Rubin es un milenial si nos atenemos al DNI, pero su torrente sanguíneo es el de un muchacho que se hubiera criado en la transición de los sesenta a los setenta, al calor de los Beatles, The Band, Simon & Garfunkel y, si el suministro eléctrico se revoluciona, hasta Carlos Santana. A veces le cuesta trabajo determinar si su melenudo favorito es Lennon (What am I doing now?) o Harrison (What we might forget), así que la solución más habitual a la disyuntiva consiste en escorarse hacia Cat Stevens (You know the answer, Endless conversation), una referencia recurrente y seguramente inevitable incluso en la manera de articular las frases.

 

Las evocaciones y sugerencias son múltiples, desde el pop psicodélico (The big flaw) al folk británico y toda la escuela del Laurel Canyon, aunque en líneas generales las apelaciones al mar del Norte son más frecuentes que a la costa californiana.

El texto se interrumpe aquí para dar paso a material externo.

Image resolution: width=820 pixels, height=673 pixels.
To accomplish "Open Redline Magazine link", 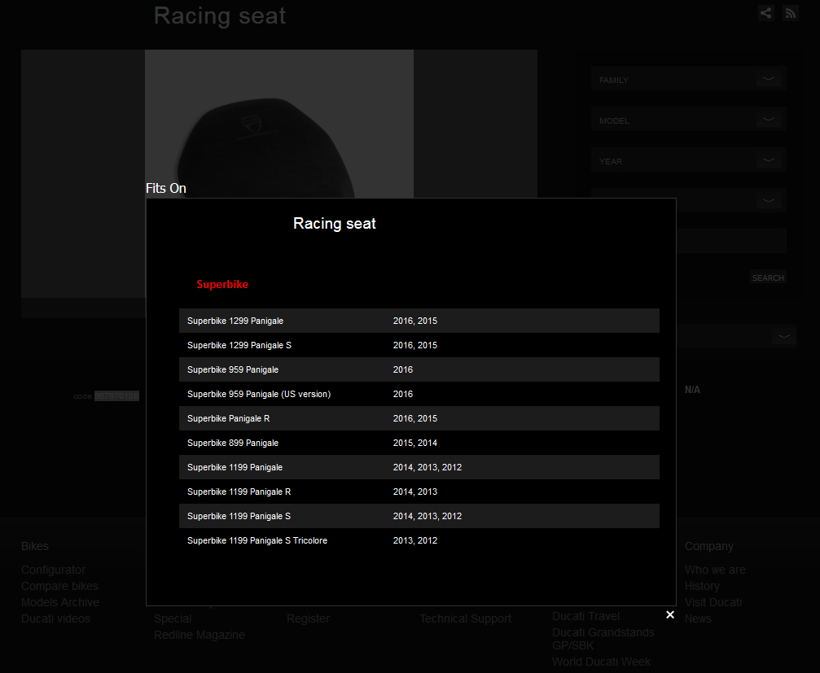I will (200, 635).
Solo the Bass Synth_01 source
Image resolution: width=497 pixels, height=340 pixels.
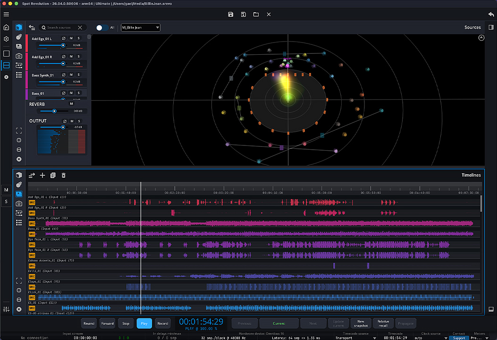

Incluso Nick Drake parece haberle susurrado el arpegiado de guitarra en el tema que da título al elepé, justo antes de que Morning sun parezca conectarnos con el espíritu de All things must pass. Aquí también llega el sol, en definitiva.

 

La escuela de Rubin es la misma que la de su amigo Germán Salto o la del no menos brillante Julián Maeso, con la curiosa peculiaridad de que es un discípulo de este, el excelente Sergio Valdehita, quien se encarga de aportar la calidez más legítima de los teclados rhodes o los melotrones. Ha necesitado el autor seis años, seis, para encontrarle sucesor a aquel Subtle atmospheres que le valió colarse en las oraciones de los buscadores de tesoros patrios nada evidentes. Está claro: cuesta mucho sudor satisfacer hoy en día nuestros sueños, sin necesidad de ponernos dramáticos apelando a la sangre o las lágrimas. Pero aunque Moses Rubin no abandone la zona más alejada de los radares mayoritarios, le quedará siempre, cual ebanista, el prurito del trabajo con materiales nobles y factura duradera.